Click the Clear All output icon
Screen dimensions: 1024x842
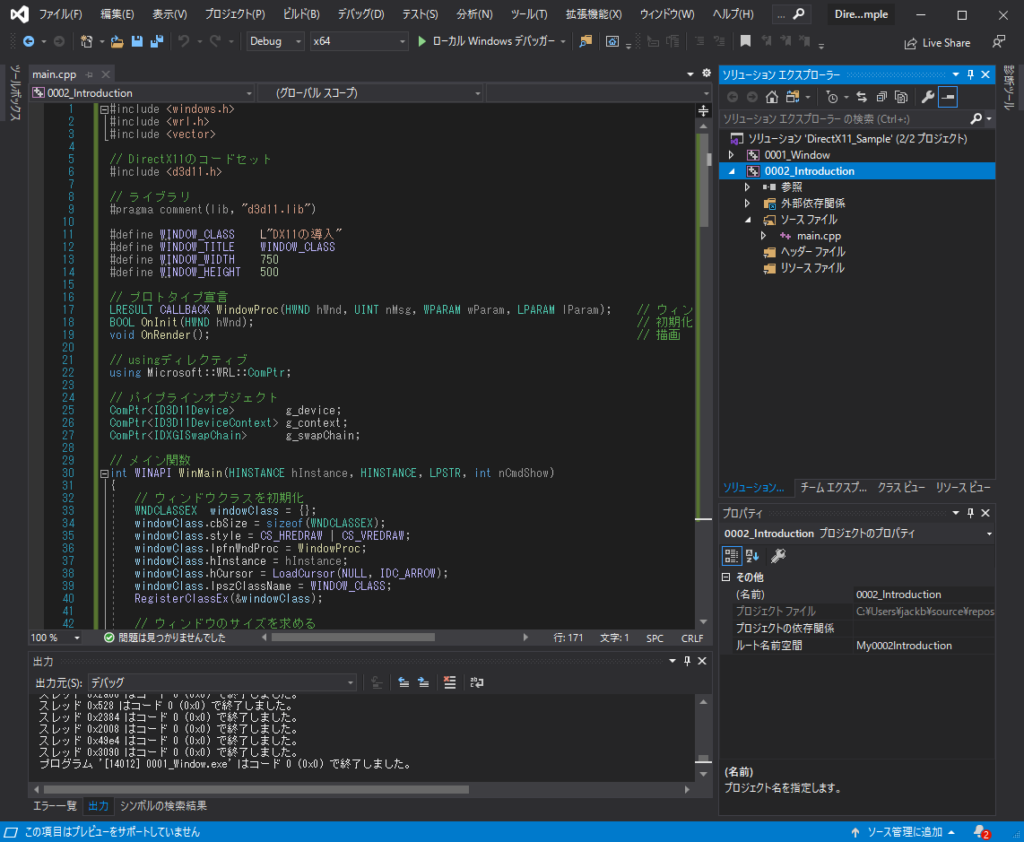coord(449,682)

==========

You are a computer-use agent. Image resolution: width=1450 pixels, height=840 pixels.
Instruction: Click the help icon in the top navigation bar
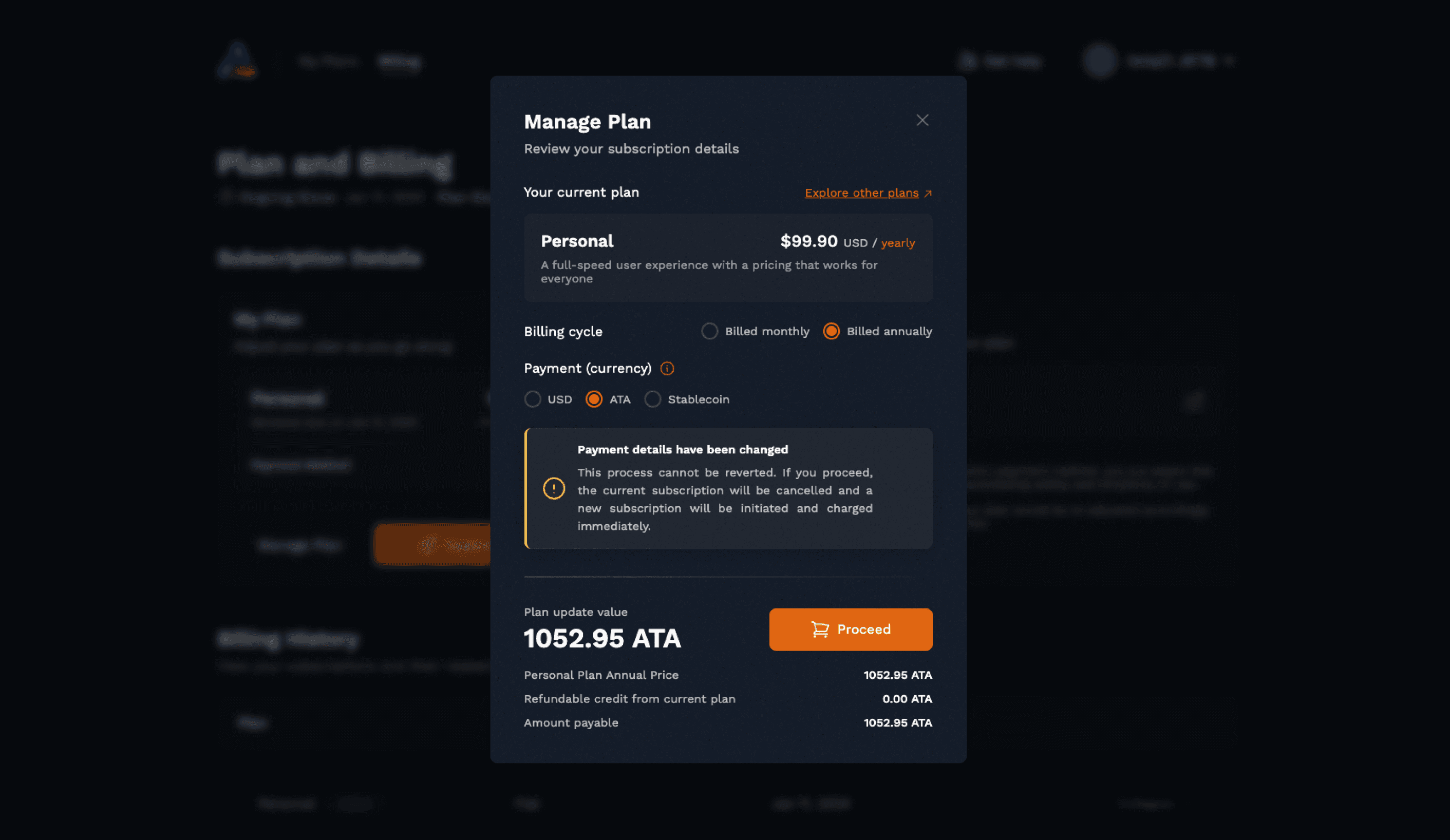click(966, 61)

==========

» **Exercise description**:
Find every line in the records above that contains the string "icon", and copy each such line. Case counts.

» **The output**:
Click the Clear All output icon
Instruction: Click the help icon in the top navigation bar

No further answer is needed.